In the first part of this work, we introduce a new hybrid storage model for Linked Data based on recurring graph patterns and graph partitioning to enable complex cloud computation on massive webs of data. We describe the architecture of our approach, its main data structures, and the new algorithms we use to partition and allocate data. Contrary to previous approaches, our techniques perform an analysis of both instance and schema information prior to partitioning the data. We extract graph patterns from the data and combine them with workload information in order to find effective ways of co-locating, partitioning and allocating data on clusters of commodity machines. Our approaches enable efficient and scalable distributed Linked Data management in the cloud, and support both transactional and analytic queries efficiently. We perform an extensive evaluation of our techniques showing that they are between 140 and 485 times faster than state-of-the-art approaches on standard workloads.
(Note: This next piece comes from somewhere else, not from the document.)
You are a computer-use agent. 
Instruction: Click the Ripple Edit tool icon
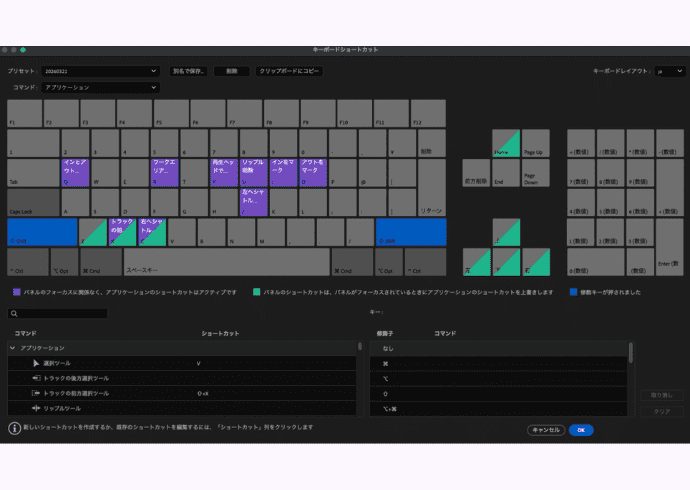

In the second part of this work, we extend our techniques to efficiently handle the problem of storing, tracking, and querying provenance in Linked Data. We implement two different storage models to physically co-locate lineage and instance data, and for each of them we implement various algorithms to efficiently track lineage of queries at two granularity levels. Additionally, we tackle the problem of efficiently executing queries tailored with provenance data. We introduce five different query execution strategies for queries that incorporate knowledge of provenance. We also present the results of a comprehensive empirical evaluation of our provenance-aware methods over two different datasets and workloads.
The techniques we develop over the course of this thesis are instrumental in deploying Linked Data Management Systems at large on clusters of commodity machines.